To date, it has been found that the rate and extent of muscle pH decrease have a significant effect on muscle protein state and post-mortem proteolysis, and subsequently on some meat quality traits, such as color, texture, and water-holding capacity. The rapid pH decline after death leads to irreversible denaturation of myosin and it passes from a soluble to an insoluble state. This is a key factor for the increased liquid loss in the so-called pale, soft, exudative (PSE) meat in turkeys (Pietrzak et al. 1997) and pigs (Warner et al. 1997; Joo et al. 1999), as well as after electrical stimulation of beef (den Hertog-Meischke et al. 1997). Nevertheless, a study in broiler chickens has shown that the denaturation of sarcoplasmic and total proteins does not seem to be the essential cause of reduced water-holding capacity, but still, the lower pH remains the main determinant of paleness and increased drip loss (Van Laack et al. 2000). The rapid pH decline leads to accelerated activation of μ-calpain, followed by its early autolysis. Under such conditions, larger amounts of intact desmin and talin can be found in the musculature, which, in turn, affects the degree of muscle fiber shrinkage during rigor development and leads to greater liquid leakage due to increased amount of extracellular water (Bee et al. 2007). Furthermore, the rapid muscle pH decline and lower pH levels are associated with significantly paler color of pork and poultry meat. It has been proved that chicken breasts at low pH (about 5.91) have higher reflectance and paler color compared to high-pH (about 6.36) breasts which exhibit higher transmittance into their depth and considerably darker color (Swatland 2008). The results of Van Laack et al. (2000) in broiler breast meat showed a significant positive correlation between muscle pH levels and sarcoplasmic protein solubility, and negative correlation between these two parameters and L* (lightness) value. A strong correlation between sarcoplasmic protein precipitation and pork color was also reported by Joo et al. (1999).
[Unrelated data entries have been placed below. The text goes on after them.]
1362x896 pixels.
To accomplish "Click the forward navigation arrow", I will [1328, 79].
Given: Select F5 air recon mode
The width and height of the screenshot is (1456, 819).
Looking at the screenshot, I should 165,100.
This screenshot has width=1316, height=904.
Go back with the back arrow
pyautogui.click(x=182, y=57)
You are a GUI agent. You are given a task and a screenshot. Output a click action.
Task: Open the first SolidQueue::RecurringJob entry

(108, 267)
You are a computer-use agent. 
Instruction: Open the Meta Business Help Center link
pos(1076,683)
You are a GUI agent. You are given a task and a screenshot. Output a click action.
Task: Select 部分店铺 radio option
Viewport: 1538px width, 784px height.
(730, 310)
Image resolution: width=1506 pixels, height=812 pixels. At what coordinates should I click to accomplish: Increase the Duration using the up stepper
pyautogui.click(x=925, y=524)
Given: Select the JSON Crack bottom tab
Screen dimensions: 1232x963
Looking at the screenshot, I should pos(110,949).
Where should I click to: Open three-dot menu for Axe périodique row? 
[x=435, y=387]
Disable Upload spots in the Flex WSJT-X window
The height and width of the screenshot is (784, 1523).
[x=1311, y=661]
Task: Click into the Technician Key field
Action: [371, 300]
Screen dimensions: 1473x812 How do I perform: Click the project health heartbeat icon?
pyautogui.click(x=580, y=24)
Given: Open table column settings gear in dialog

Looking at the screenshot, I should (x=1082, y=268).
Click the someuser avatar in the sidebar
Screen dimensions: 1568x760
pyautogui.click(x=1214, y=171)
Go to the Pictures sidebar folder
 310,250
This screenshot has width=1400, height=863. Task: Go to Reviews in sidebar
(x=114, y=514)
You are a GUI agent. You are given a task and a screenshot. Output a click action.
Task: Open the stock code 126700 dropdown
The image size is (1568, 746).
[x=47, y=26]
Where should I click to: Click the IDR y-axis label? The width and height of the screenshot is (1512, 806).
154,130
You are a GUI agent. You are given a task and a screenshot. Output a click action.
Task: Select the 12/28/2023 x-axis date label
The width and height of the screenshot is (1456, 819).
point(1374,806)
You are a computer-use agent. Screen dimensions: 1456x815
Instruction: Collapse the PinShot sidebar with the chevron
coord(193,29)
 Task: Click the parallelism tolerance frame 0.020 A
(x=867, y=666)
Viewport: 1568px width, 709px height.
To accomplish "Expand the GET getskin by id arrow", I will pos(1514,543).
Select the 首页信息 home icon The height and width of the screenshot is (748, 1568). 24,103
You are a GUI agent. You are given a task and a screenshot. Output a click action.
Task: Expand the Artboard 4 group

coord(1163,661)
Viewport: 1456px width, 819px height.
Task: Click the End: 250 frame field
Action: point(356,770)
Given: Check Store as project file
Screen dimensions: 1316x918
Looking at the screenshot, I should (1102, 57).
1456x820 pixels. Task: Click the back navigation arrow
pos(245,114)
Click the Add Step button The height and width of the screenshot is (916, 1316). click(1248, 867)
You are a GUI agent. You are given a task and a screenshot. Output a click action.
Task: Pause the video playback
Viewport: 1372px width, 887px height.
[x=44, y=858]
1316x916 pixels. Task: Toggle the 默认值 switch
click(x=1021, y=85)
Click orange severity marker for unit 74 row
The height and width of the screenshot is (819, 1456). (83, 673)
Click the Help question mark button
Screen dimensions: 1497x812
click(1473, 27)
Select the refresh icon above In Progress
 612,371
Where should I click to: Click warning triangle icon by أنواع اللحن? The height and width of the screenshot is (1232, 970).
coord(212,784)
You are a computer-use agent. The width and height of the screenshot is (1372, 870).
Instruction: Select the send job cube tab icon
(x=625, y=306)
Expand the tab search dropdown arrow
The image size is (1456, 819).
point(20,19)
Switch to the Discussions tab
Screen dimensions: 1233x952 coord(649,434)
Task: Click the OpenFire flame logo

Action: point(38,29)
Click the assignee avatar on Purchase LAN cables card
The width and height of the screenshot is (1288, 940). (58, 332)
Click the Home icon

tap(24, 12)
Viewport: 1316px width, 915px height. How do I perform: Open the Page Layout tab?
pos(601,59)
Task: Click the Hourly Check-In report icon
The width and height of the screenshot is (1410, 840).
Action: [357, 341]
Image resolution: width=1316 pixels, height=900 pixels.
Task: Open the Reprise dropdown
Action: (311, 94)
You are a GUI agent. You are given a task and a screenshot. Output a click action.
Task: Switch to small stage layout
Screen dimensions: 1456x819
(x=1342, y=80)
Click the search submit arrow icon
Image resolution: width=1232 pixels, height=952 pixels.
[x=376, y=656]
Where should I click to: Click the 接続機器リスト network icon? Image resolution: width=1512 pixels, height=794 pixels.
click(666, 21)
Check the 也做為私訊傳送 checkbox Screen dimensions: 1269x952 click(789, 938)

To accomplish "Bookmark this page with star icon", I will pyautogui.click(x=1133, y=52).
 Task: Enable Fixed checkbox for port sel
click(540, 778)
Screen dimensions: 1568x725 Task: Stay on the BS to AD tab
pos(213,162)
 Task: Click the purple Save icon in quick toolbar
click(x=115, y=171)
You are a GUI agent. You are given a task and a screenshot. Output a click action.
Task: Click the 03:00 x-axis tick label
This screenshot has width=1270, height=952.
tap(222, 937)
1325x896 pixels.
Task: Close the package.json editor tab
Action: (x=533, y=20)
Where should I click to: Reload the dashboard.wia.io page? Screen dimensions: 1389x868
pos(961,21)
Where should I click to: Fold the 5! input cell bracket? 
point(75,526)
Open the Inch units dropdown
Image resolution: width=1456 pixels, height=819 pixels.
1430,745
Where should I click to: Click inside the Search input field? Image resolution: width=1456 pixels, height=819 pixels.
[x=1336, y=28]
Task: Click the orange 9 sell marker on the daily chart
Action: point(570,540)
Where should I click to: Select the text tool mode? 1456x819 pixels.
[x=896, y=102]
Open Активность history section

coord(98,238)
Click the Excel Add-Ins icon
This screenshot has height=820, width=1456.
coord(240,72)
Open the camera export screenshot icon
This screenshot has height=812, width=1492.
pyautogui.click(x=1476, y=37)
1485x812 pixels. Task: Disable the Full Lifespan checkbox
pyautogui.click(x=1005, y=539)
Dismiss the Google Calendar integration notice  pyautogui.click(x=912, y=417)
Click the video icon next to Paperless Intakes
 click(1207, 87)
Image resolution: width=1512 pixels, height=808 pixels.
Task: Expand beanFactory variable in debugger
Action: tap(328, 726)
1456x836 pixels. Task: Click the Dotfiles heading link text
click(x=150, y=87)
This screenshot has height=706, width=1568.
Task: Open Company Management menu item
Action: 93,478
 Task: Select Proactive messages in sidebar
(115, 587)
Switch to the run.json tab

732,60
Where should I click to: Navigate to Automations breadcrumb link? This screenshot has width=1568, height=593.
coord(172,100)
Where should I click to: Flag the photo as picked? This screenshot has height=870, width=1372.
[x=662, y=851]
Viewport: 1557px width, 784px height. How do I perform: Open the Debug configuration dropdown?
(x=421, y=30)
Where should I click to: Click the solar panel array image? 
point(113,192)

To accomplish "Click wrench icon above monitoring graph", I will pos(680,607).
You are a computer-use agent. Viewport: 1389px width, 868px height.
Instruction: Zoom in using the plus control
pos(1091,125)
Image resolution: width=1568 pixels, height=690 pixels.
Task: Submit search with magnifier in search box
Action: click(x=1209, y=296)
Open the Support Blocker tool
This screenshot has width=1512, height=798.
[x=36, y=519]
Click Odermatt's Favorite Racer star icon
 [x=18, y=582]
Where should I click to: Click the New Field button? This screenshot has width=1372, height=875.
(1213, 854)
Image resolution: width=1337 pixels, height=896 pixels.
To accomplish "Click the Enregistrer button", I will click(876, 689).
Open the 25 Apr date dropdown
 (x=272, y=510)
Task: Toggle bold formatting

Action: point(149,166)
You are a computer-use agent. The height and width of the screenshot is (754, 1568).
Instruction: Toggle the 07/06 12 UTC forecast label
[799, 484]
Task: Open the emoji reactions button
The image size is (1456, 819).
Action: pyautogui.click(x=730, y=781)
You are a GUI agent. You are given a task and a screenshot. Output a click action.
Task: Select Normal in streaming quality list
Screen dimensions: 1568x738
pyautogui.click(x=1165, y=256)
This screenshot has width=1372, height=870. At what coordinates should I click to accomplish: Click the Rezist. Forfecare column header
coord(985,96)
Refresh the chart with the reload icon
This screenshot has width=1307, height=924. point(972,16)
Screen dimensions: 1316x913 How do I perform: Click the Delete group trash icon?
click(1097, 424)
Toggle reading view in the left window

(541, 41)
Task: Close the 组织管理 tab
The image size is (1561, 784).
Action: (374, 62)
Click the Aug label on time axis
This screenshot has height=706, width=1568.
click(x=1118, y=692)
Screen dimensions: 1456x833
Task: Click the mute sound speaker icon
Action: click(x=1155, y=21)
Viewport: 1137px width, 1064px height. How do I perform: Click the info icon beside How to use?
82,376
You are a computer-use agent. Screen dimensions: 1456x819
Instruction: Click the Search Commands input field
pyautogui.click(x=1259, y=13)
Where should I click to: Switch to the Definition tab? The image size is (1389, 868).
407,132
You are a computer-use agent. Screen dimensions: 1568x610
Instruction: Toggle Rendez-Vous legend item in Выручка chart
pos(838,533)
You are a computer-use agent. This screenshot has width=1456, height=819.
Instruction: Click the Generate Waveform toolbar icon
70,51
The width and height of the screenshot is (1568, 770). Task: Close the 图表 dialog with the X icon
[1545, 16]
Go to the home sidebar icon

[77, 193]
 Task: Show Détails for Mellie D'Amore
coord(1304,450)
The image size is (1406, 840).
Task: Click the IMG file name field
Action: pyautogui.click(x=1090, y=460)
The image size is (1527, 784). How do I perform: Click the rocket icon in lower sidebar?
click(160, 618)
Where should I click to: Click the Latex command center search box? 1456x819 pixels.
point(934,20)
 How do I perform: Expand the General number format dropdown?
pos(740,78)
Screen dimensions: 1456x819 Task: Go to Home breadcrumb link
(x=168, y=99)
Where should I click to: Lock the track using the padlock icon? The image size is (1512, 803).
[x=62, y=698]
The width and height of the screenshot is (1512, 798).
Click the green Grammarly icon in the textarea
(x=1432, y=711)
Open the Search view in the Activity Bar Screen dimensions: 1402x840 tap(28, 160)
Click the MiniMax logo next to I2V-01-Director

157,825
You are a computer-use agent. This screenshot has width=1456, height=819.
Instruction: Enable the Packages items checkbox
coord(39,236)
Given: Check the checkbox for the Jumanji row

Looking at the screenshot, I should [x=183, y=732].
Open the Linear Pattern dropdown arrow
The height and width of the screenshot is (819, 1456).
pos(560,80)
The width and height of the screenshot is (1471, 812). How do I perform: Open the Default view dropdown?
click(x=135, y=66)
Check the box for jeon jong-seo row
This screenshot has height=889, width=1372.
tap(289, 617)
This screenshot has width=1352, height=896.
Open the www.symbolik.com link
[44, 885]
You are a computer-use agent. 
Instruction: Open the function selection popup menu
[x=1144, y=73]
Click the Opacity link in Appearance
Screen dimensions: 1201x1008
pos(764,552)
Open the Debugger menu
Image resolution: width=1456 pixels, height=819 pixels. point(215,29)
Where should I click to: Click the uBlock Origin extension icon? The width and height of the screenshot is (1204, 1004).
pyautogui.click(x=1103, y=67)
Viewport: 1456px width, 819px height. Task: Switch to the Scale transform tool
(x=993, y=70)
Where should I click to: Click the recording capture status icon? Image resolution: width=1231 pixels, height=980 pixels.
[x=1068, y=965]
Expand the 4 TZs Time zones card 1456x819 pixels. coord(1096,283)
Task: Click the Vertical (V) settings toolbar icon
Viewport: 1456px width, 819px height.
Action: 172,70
Water-holding capacity and drip loss

Some of the aforementioned problems associated with deterioration of the quality traits of mammalian and poultry meat can also be observed in fish meat. Hultmann et al. (2012) reported significantly reduced muscle pH and slightly elevated muscle collagenase-like activity immediately post-slaughter in Atlantic cod subjected to a combination of stress factors. As a result, stressed fish showed significantly reduced water-holding capacity and hardness after 5 days of storage in ice. Considerably high percentage of drip loss (up to 4% at 7 days post-processing) was also found in channel catfish (Ictalurus punctatus) subjected to a simulated industry transport without prior anesthesia (Bosworth et al. 2007) and in acutely stressed Atlantic salmon (almost threefolds greater compared to the rested group) (Roth et al. 2006). Although the extent of pH decline, post-mortem proteolytic processes and muscle protein solubility are considered to be essential factors influencing water-holding capacity, Goes et al. (2015) reported for the first time the relationship between expression of ryanodine receptor gene encoders, ante-mortem stress, and water-holding capacity in fish. According to the results, pre-slaughter stress in Nile tilapia (Oreochromis niloticus) led to lower RyR1 (type 1 ryanodine receptor protein) gene expression and reduced meat water-holding capacity due to increased availability of cytosolic Ca2+.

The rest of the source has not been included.